### WORK ITEM
Copy out all lines bearing the word "will" from the listing below.
━━━━━━━━━━━━━━━━
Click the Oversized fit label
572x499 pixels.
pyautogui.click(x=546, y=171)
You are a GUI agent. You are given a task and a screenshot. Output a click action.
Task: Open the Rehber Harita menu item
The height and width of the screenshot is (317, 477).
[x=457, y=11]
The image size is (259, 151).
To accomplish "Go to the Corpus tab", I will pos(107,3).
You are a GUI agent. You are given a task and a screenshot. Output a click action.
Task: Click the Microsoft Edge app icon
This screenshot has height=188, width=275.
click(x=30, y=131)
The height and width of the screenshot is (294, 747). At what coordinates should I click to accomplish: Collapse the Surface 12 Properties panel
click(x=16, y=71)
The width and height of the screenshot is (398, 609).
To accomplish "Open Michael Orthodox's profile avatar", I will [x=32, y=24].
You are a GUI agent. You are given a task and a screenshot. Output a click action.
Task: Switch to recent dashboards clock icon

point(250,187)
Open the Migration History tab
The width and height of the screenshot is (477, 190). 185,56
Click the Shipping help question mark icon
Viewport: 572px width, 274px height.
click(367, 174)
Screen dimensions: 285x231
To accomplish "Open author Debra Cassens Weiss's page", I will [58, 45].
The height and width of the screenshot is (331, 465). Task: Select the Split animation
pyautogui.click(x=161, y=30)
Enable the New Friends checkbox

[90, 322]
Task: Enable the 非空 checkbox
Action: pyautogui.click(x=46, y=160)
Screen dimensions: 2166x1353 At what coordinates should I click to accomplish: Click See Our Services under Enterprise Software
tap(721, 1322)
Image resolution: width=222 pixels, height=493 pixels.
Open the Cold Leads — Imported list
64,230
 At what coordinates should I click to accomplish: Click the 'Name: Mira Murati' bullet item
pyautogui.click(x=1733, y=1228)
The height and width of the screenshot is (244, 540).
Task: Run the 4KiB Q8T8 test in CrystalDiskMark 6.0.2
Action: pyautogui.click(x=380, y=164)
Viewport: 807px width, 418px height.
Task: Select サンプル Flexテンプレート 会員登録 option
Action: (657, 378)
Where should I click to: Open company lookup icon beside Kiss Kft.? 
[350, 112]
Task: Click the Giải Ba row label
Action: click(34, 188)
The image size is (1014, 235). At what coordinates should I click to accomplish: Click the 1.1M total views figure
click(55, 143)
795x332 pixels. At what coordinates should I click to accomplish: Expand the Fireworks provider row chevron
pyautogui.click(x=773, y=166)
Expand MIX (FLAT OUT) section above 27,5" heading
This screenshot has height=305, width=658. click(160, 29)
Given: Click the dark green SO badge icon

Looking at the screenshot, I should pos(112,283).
━━━━━━━━━━━━━━━━
### SOLUTION BELOW
To accomplish "Go to the Corpus tab", I will pos(107,3).
To accomplish "Open Michael Orthodox's profile avatar", I will [x=32, y=24].
To accomplish "Open author Debra Cassens Weiss's page", I will [58, 45].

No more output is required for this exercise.